My self analytical inquiries have been exhaustive. I am too picky. I am not ready. I set impossible standards. I have to high a moral code. I don't give guys a chance. But by far the worst has been, I can't love and commit. Others obsession with my singleness seems to have taken a life of its own as well as I am mellowing. My family's pressure is one thing and to be expected. But when friends, roommates and even neighbors comment on when will I marry and settle down, I realize my own past obsession has new people that are taking on this role:-)

After all the queries in my head and heart and for all those around me who care and mean well, I have only one answer. It is not in God's will yet and perhaps may never be. A few years ago I went to a church talk and I saw a short video on how to be happy. The one thing that stuck and still sticks is to only marry for love. With that answer, I can honestly say I have never said no to love, it just hasn't graced me yet. And my answer now is that it is in God's mighty hands. It has been all along:-) I now also say that if I am graced by love, I will know when the real thing comes and that gives me peace.

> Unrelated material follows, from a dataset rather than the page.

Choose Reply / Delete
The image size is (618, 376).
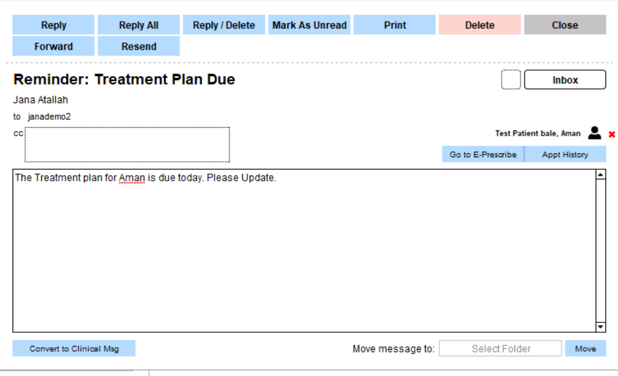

And even though I am inspired by the most unlikely stories of love I have heard yet this year, I must honestly admit I have doubt that that story will one day be mine. So amidst all of this, this beautiful Christmas season, I feel blessed to know one deep and romantic love that will never leave me. Remembering Christ's birth is the miracle of love and may it grace us in all the forms He wills. And may we always remember that Love is indeed a miracle.

2 comments:

Xandria said...
January 30, 2011 at 11:15 AM  

Why have you given up on finding love, Angela? It is like giving up your dreams. What kind of life is that? If you want it you have to fight for it. Don't let your doubts drown your desires and make you complacent. Yes, having God's love and obeying His will are important but if you really want that romantic, intimate, deep relationship of your dreams you cannot give up...I struggle with this frequently but I constantly work on my beliefs, my faith and my intention. I know I will be will be with my true love soon. Does this sound crazy to you? It did to me at first but now I really like it.

Anyways, I read some of your posts and enjoyed them a lot. And yes, they show a lot of thoughtfulness. I can tell this blog is written by someone who wants to live by God's words and principles and is trying to make that happen. Good work and thanks for sharing.
Xandria (from the Greek Meetup)

amusingangel said...
January 30, 2011 at 7:06 PM  

Hi Xandria,

Thanks for reading. I haven't given up on love just given up on looking for it:-) If I am meant to have romantic love, I am sure it will come if I leave it in God's hands. My hands haven't worked so well:-) The desire to seek God has always been there for me...but the fruits I can claim no credit for.